The claims first surfaced last month when it was claimed that the Infectious Salmon Anaemia virus (ISA) had been detected in three wild salmon in British Columbia – the government claimed that this had not been confirmed. However it has since been suggested that in facts signs of the virus were actually found in over 100 wild salmon from the Bering Sea as long ago as 2002 and that the government either didn’t investigate them or failed to publish the findings.

The new reports prove extremely worrying to both biologists and to Canada's $2.1-billion fish farming industry. The ISA outbreak in Chile in 2007 resulted in a 70% decline in farmed salmon production.

The report which surfaced this week on the Superheroes4salmon blog dates from 2004 found that 22% of more than 500 fish sampled had tested positive and 10 out of 37 Chinook caught "inside east Alaska" tested positive.

Whilst the blog claims that the non-disclosure of information by the government is a breach of international obligations it may be good news in the fact that it suggests that that wild salmon along the Pacific Coast are resistant to a devastating outbreak.

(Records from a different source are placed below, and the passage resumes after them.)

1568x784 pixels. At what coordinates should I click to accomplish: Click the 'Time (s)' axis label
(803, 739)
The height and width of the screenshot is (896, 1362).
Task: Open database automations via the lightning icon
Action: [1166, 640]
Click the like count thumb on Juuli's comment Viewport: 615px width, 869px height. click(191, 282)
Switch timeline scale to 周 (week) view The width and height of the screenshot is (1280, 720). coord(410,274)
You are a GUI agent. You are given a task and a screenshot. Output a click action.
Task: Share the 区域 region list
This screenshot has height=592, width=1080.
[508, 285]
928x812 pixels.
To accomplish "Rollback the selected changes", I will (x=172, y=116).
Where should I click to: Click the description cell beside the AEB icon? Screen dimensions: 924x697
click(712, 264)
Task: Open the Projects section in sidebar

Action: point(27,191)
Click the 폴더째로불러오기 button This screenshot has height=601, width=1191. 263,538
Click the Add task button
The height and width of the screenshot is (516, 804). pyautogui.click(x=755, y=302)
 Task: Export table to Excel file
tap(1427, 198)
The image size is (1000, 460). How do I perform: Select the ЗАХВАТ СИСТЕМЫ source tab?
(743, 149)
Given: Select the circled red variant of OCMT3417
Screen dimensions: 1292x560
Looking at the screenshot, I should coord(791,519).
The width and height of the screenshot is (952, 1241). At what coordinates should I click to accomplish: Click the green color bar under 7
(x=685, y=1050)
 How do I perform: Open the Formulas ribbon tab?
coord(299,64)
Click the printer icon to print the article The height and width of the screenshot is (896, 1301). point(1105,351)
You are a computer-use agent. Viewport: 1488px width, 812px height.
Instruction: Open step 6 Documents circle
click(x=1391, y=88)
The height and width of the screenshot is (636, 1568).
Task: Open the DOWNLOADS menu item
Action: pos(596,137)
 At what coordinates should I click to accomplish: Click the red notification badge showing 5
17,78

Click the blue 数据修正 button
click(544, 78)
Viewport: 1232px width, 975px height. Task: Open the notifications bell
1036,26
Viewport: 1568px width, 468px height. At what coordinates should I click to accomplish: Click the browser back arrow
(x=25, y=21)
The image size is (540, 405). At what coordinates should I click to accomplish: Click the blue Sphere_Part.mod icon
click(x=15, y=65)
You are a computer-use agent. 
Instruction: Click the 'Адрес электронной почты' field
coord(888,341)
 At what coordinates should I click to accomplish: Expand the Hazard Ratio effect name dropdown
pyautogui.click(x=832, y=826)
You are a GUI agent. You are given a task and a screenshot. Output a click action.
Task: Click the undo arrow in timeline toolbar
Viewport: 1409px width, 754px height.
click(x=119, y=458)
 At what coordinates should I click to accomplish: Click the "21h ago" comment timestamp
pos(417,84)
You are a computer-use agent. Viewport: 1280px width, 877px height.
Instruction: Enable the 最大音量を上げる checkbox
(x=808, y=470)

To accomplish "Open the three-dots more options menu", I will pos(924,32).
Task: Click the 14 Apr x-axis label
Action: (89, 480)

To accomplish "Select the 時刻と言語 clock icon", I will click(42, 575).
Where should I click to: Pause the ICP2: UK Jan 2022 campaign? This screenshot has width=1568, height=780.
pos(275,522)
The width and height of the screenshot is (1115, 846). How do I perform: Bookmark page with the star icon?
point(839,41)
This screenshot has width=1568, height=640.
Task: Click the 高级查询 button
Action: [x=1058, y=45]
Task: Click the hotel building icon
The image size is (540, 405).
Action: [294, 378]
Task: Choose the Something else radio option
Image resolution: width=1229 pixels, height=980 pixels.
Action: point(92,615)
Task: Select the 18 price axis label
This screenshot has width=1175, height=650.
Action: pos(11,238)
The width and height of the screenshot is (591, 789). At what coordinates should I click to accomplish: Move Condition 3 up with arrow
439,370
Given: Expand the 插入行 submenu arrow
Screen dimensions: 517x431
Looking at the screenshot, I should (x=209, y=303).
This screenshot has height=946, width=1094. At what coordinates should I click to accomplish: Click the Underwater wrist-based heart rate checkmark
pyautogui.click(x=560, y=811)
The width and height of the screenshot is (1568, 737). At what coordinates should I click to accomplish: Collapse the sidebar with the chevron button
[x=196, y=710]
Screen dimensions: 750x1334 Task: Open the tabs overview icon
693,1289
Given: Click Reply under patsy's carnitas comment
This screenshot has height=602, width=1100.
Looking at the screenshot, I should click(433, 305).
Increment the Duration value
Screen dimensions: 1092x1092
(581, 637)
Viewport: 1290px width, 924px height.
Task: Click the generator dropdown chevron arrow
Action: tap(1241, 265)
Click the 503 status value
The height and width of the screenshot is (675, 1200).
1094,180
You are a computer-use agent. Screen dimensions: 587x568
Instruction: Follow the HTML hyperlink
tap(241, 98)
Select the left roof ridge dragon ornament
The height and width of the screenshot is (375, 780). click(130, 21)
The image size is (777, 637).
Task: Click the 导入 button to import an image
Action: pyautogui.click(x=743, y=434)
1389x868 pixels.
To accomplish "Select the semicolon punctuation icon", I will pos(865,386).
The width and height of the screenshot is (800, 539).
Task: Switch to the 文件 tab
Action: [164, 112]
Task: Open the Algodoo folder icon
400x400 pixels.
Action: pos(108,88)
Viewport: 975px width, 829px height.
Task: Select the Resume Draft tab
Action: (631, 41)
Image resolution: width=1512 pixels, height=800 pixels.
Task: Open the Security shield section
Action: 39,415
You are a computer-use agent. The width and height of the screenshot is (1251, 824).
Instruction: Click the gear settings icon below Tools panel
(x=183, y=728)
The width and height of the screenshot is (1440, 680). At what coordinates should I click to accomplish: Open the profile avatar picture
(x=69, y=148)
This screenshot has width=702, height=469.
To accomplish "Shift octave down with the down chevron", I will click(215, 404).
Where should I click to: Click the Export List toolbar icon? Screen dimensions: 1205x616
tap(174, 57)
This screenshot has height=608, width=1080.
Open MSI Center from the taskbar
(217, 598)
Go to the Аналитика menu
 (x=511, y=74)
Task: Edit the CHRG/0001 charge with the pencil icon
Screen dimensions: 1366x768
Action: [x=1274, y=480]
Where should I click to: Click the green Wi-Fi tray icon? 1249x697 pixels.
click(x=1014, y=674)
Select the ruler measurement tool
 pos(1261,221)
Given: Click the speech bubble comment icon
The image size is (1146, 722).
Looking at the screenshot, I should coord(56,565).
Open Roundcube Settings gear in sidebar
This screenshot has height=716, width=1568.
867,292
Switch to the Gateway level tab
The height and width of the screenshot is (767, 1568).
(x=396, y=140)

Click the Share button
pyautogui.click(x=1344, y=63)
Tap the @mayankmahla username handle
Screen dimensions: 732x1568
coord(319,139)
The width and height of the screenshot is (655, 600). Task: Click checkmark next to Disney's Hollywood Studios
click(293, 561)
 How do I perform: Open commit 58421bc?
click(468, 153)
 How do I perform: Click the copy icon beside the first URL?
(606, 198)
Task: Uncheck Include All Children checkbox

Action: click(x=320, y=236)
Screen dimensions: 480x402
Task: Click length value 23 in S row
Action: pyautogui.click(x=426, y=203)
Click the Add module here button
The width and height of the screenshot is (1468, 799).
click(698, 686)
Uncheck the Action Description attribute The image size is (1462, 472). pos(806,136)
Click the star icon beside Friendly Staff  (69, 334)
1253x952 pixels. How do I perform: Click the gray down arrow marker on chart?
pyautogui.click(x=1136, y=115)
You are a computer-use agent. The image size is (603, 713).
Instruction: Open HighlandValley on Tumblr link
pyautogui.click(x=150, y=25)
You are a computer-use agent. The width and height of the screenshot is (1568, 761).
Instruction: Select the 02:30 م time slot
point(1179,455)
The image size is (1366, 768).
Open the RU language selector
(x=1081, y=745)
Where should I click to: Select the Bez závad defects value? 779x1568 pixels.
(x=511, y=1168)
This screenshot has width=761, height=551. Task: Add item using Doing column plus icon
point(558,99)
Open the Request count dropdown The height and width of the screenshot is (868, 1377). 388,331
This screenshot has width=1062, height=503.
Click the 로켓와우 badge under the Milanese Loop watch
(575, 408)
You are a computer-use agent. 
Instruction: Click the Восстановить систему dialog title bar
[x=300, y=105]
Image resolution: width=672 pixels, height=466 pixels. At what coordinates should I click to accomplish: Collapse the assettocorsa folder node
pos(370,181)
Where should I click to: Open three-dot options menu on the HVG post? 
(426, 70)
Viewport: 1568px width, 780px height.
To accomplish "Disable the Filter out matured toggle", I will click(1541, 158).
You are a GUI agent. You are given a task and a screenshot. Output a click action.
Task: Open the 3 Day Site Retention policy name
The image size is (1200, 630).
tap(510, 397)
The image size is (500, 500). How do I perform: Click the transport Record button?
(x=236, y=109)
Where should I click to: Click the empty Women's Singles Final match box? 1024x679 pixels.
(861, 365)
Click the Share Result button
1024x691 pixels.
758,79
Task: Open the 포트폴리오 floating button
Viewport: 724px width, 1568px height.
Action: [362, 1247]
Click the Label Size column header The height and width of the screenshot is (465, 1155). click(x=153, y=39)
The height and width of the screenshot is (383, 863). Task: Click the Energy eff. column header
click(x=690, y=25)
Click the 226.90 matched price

The government continue to deny that anything was found and say that they followed up the report and found that they were false negatives and that recent reports of the virus have not been verified. However the 'fishyleaks' report insists that this is a cover up:

"Someone should be going to jail over this," John Werring of the David Suzuki Foundation, a Vancouver, Canada-based conservation organisation, said in an email quoted in the Fishyleaks report. "Never in my over 20 years of doing my work have I seen such duplicity by our government. The closest thing I can relate to is when whistle-blowers in the U.S. released documents showing that tobacco companies knew their product harmed people... Appalling!"